AERAで連載中の「この人この本」では、いま読んでおくべき一冊を取り上げ、そこに込めた思いや舞台裏を著者にインタビュー。
『歌集 じゃんけんできめる』は、山添聖子さん、葵さん、聡介さんの著書。日曜日の朝日新聞に掲載される「朝日歌壇」コーナーで毎週のように選歌される山添一家。短歌ファンの密かな話題となっていた家族3人の歌をまとめた歌集が本書である。日常のありふれた、しかし振り返ってみれば貴重な出来事や季節のうつろいが三人三様の言葉で紡がれていく。短歌を通じて子どもたちの成長過程が見られるのも楽しい。山添さん一家に同書にかける思いを聞いた。
* * *
毎週日曜日の朝、朝日新聞の「朝日歌壇」のページを真っ先に開き、ある「常連さん」の名前を探す。山添聖子・葵・聡介。母の聖子さん、小6の葵さん、小3の聡介君の短歌が選ばれていると嬉しい。そんな人はきっと全国にいるはずである。このほど山添一家の歌集が出ると聞き、早速Zoom取材を申し込んだ。
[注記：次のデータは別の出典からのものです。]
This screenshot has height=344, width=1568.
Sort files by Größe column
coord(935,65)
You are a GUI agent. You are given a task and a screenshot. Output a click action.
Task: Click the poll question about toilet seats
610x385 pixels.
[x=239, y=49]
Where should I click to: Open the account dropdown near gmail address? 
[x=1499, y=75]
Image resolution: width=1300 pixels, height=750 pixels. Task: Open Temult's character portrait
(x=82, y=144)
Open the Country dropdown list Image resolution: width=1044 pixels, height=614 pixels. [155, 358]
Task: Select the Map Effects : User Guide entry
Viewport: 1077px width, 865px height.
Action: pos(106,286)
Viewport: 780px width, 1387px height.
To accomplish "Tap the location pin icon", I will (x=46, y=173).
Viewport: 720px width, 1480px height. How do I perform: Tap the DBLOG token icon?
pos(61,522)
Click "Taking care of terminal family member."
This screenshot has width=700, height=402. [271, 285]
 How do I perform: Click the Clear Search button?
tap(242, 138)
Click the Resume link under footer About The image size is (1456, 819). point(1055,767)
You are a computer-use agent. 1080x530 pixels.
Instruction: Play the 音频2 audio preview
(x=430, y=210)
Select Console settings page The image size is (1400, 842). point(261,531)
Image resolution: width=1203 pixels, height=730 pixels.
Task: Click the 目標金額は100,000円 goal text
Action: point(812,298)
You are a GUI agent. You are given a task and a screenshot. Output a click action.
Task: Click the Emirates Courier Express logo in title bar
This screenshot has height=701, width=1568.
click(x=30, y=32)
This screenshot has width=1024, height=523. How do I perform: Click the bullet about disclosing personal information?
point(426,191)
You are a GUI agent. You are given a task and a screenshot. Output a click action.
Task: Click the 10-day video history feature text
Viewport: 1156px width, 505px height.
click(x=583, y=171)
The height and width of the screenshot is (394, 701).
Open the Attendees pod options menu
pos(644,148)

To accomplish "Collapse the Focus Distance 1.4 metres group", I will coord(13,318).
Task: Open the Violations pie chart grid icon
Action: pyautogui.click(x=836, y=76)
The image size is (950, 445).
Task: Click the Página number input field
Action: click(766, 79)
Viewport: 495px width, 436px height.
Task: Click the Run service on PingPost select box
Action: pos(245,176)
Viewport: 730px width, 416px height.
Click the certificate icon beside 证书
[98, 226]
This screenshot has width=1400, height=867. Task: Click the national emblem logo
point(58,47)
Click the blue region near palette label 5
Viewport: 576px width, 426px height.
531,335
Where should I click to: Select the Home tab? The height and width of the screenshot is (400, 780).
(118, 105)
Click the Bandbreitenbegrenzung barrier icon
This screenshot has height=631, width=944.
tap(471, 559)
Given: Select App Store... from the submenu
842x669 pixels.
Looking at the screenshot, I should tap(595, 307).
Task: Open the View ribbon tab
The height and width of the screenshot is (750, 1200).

「私は自分たちの短歌が本になることなんて別世界の話だと思っていたので、出版社からお話をいただいたときは自費出版のセールスかと思ってしまいました(笑)。本にまとまるのが夢でしたから、とても嬉しいです」(聖子さん)
聖子さんの実家は奈良県の桜井市。和歌を愛する人なら「『万葉集』の舞台だ!」とピンとくる地名である。
「桜井市には『万葉集』の歌碑があちこちに立っていましたし、大和三山や山の辺の道も身近にありました。小学校の広場の名前も『万葉』とか『まほろば』。すごく良い調べの言葉があちこちにあって、知らず知らずのうちに影響を受けていたかもしれません」
誰もいない金木犀の並木道マスクを外して吸い込む自由
聖子さんは父が買ってくれた「百人一首」を、子どもたちとのお風呂の中や送り迎えの車の中で楽しんできた。2人とも幼稚園の時には20首以上覚えていたという。ちなみに聡介君は幼稚園の先生と別れる時、「瀬を早み岩にせかるる滝川のわれても末にあはむとぞ思ふ」(崇徳院)を暗唱し、「今日の僕の気持ちはこれだよ」と伝えたそうな。